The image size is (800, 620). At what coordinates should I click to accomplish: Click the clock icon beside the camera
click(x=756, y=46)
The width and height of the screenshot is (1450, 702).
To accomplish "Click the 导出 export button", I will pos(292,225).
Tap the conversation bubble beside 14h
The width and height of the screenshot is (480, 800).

* * * * * * *

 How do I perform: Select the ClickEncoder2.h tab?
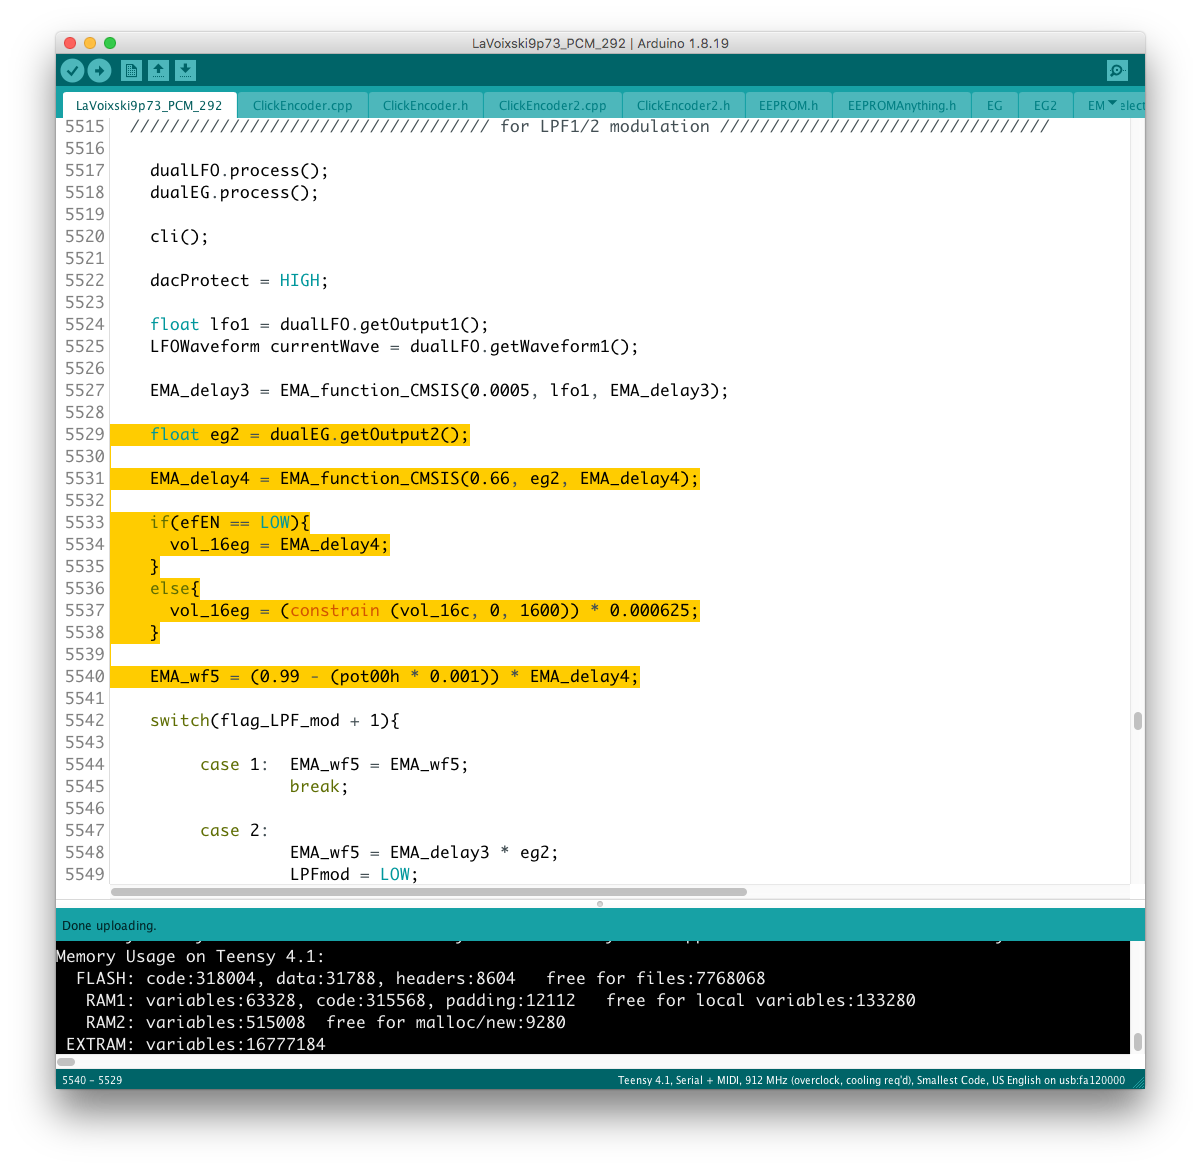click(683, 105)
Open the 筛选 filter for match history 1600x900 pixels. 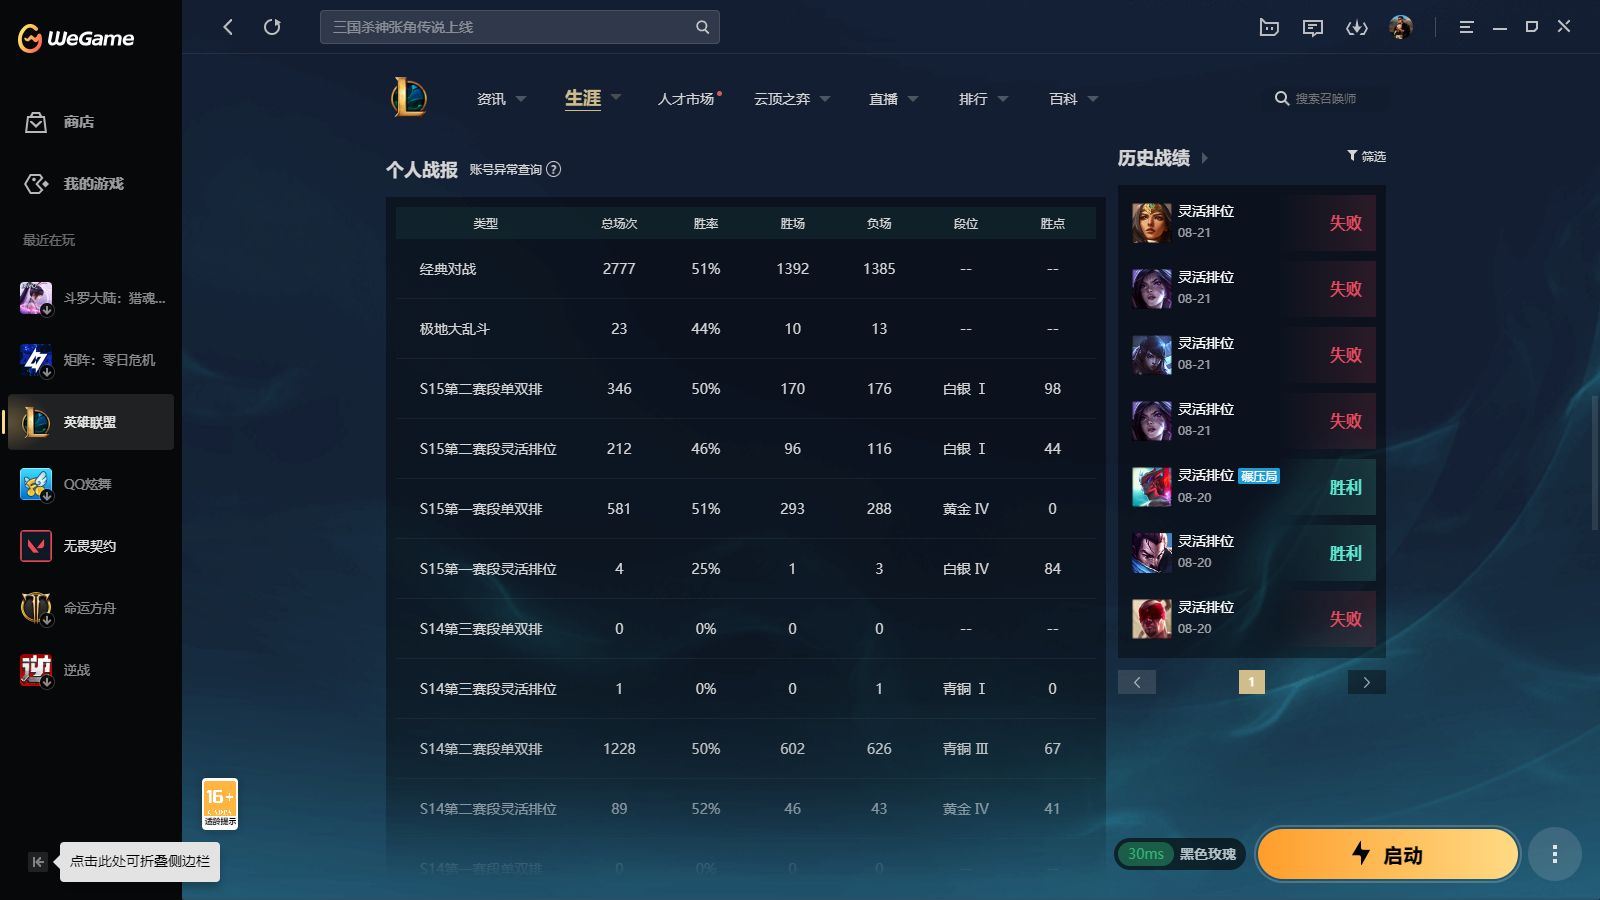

* * * * * * *

▸ **INSTRUCTIONS FOR THE TASK**
The listing above holds a line with "The image size" and a line with "The width and height of the screenshot is (480, 800).". Print the stretch from the first through the second, exactly and alone.

▸ **RESULT OF THIS EXERCISE**
The image size is (800, 620). At what coordinates should I click to accomplish: Click the clock icon beside the camera
click(x=756, y=46)
The width and height of the screenshot is (1450, 702).
To accomplish "Click the 导出 export button", I will pos(292,225).
Tap the conversation bubble beside 14h
The width and height of the screenshot is (480, 800).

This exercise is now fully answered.